Entries from a data source:

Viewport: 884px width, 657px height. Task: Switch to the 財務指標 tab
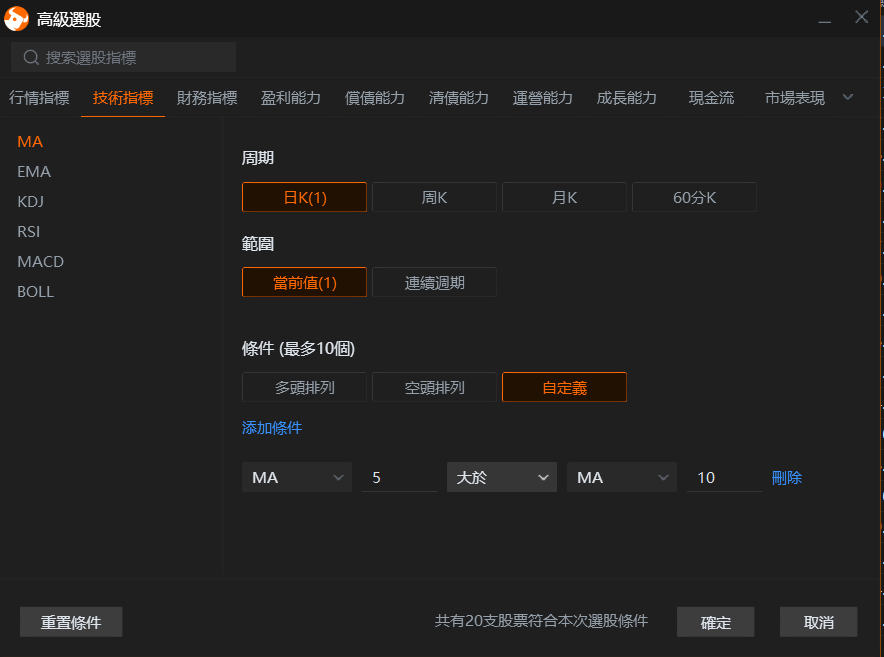[207, 98]
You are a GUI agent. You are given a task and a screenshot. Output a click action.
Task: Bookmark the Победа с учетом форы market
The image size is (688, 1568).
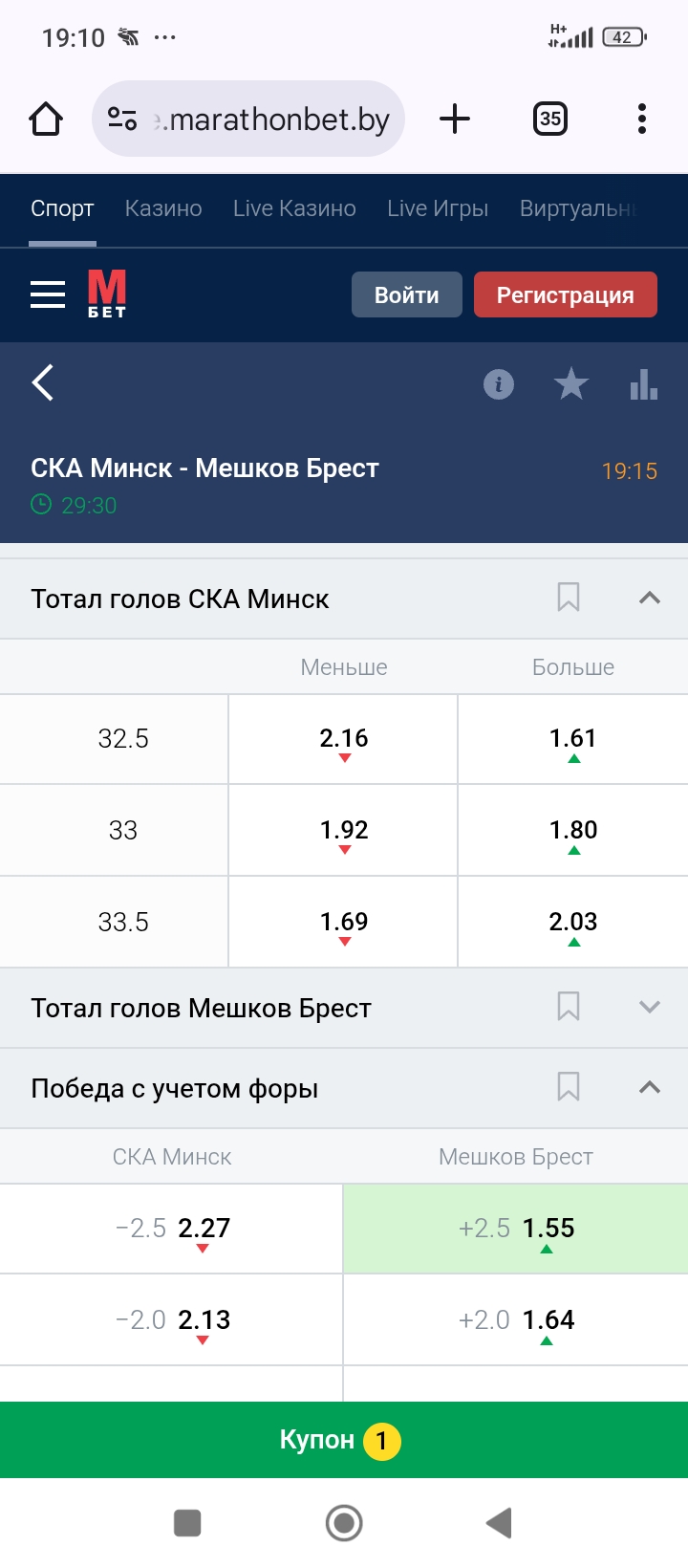(x=569, y=1087)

# PROBLEM TO WORK ON:
Lay out every line of the entries above as a JSON list of strings, one string per line, with blank lines left out. Omit the pictures.

# FULL OUTPUT:
[
  "Viewport: 884px width, 657px height. Task: Switch to the 財務指標 tab",
  "[207, 98]",
  "You are a GUI agent. You are given a task and a screenshot. Output a click action.",
  "Task: Bookmark the Победа с учетом форы market",
  "The image size is (688, 1568).",
  "(x=569, y=1087)"
]